La joven profirió un grito y se apartó de él. Manfredo se levantó para seguirla cuando la luna, que entonces estaba alta y brillaba en la ventana de enfrente, presentó ante su vista las plumas del yelmo fatal, que alcanzaban la altura de las ventanas, ondeando atrás y adelante como en una tempestad, acompañada de un sonido seco y susurrante. Isabella, que pese a su situación hacía acopio de valor, y que nada temía más que Manfredo continuara con su declaración, exclamó:

—¡Mirad, mi señor que el mismo cielo está en contra de vuestras impías intenciones!

—Ni el cielo ni el infierno se opondrán a mis designios —replicó Manfredo avanzando de nuevo para alcanzar a la princesa.

En ese instante, el retrato de su abuelo, que colgaba sobre el banco donde habían estado sentados, exhaló un hondo suspiro e hinchó su pecho. Isabella, de espaldas a la pintura, no advirtió el movimiento ni supo de dónde provenía el sonido, pero se detuvo y dijo, a la vez que se dirigía a la puerta:

—¡Escuchad, mi señor! ¿Qué ruido es ese?

Manfredo, indeciso entre la huida de Isabella, que ahora había alcanzado la escalera, y su incapacidad para apartar los ojos de la pintura, que empezaba a moverse, había avanzado algunos pasos tras la joven, pero sin dejar de mirar atrás, al retrato. Vio entonces a éste abandonar el cuadro y descender al pavimento con gesto grave y melancólico.
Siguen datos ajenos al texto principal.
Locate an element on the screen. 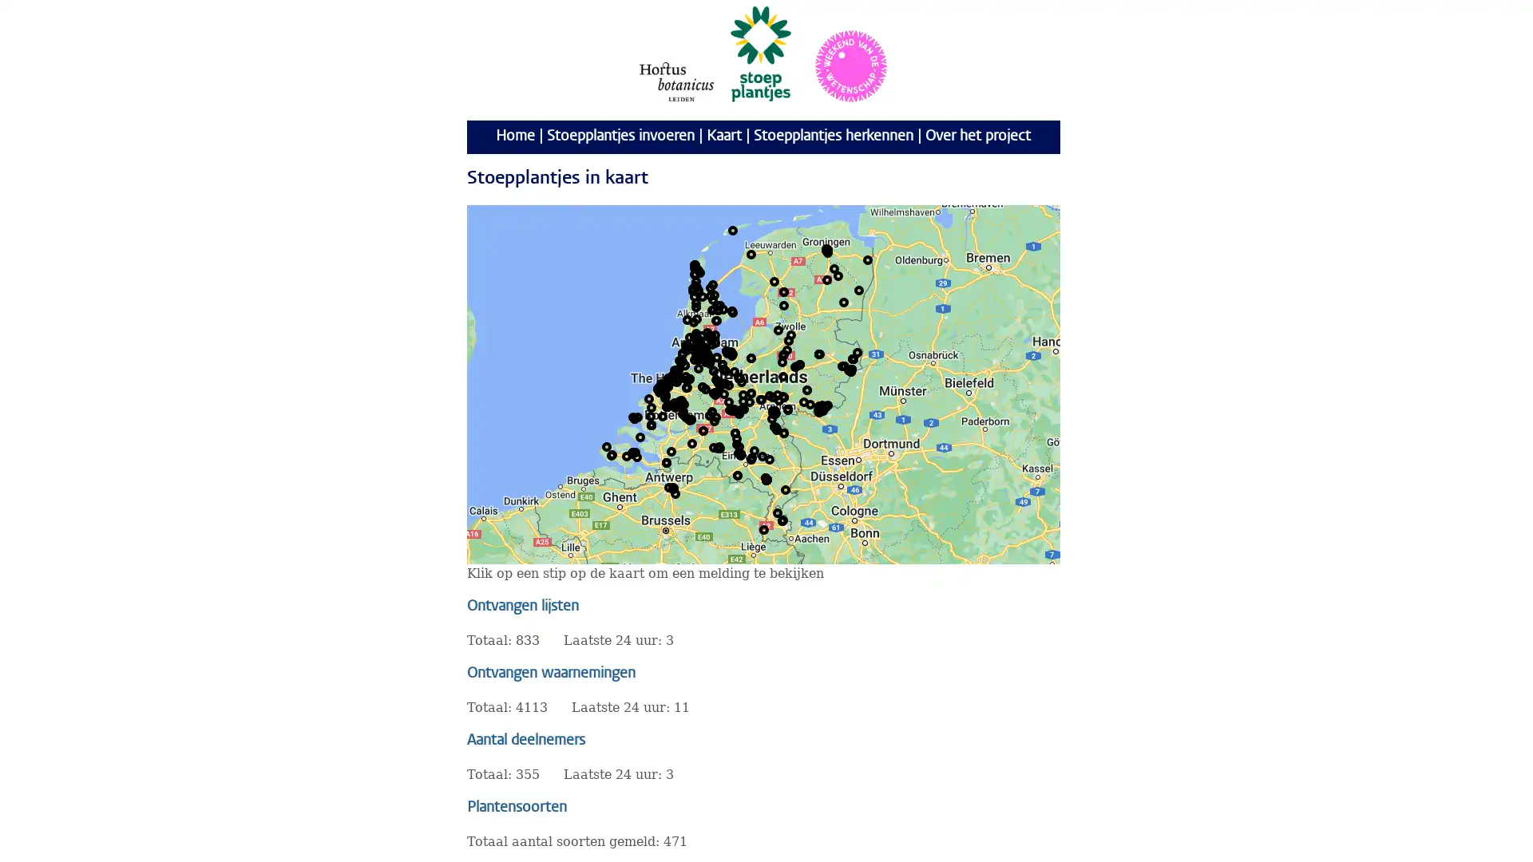  Telling van Marcel Meijer Hof op 19 januari 2022 is located at coordinates (849, 369).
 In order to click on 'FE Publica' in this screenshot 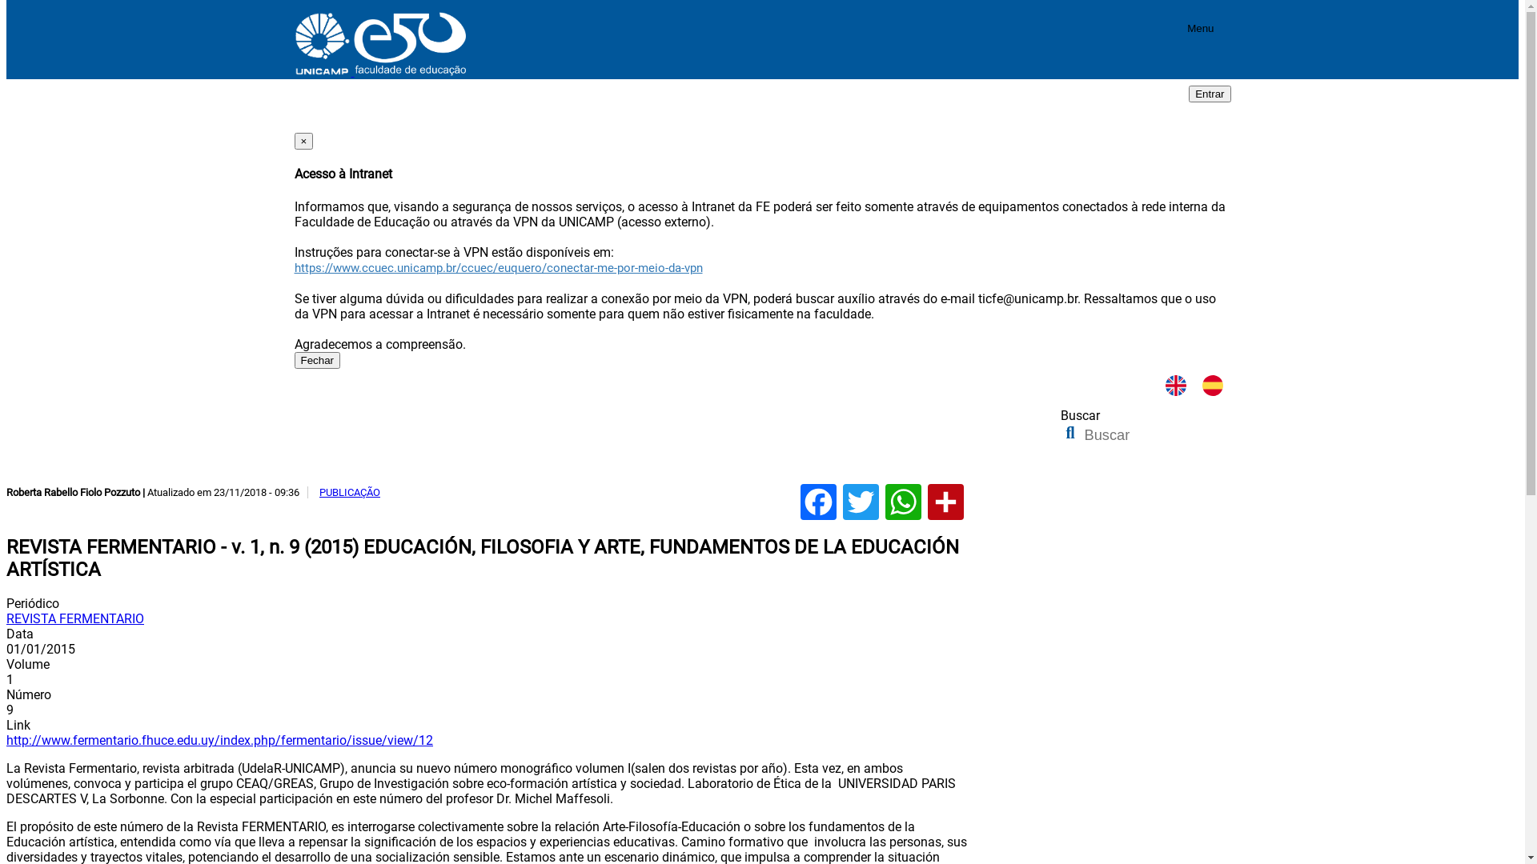, I will do `click(642, 468)`.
—¿Estoy soñando? —exclamó Manfredo retrocediendo—. ¿O es que los demonios se han aliado contra mí? ¡Habla, infernal espectro! Y si eres mi abuelo, ¿por qué conspiras tú también contra tu atribulado descendiente, que tan alto precio está pagando por...?

Antes de que pudiera terminar la frase, la visión suspiró de nuevo e hizo una señal a Manfredo para que la siguiera.

—¡Guíame! —gritó Manfredo—. Te seguiré hasta el abismo de la perdición.

El espectro avanzó con calma, pero apesadumbrado, hacia el final de la galería, y penetró en una sala a mano derecha. Manfredo le acompañaba a escasa distancia, lleno de ansiedad y horror, pero decidido. Cuando iba a entrar en la estancia, una mano invisible cerró la puerta con violencia. El príncipe, haciendo acopio de valor, trató de forzar la puerta a puntapiés, pero resistía a sus esfuerzos más extremos.

—Puesto que el infierno no satisfará mi curiosidad —dijo Manfredo—, utilizaré los medios humanos a mi alcance para preservar mi linaje. Isabella no se me escapará.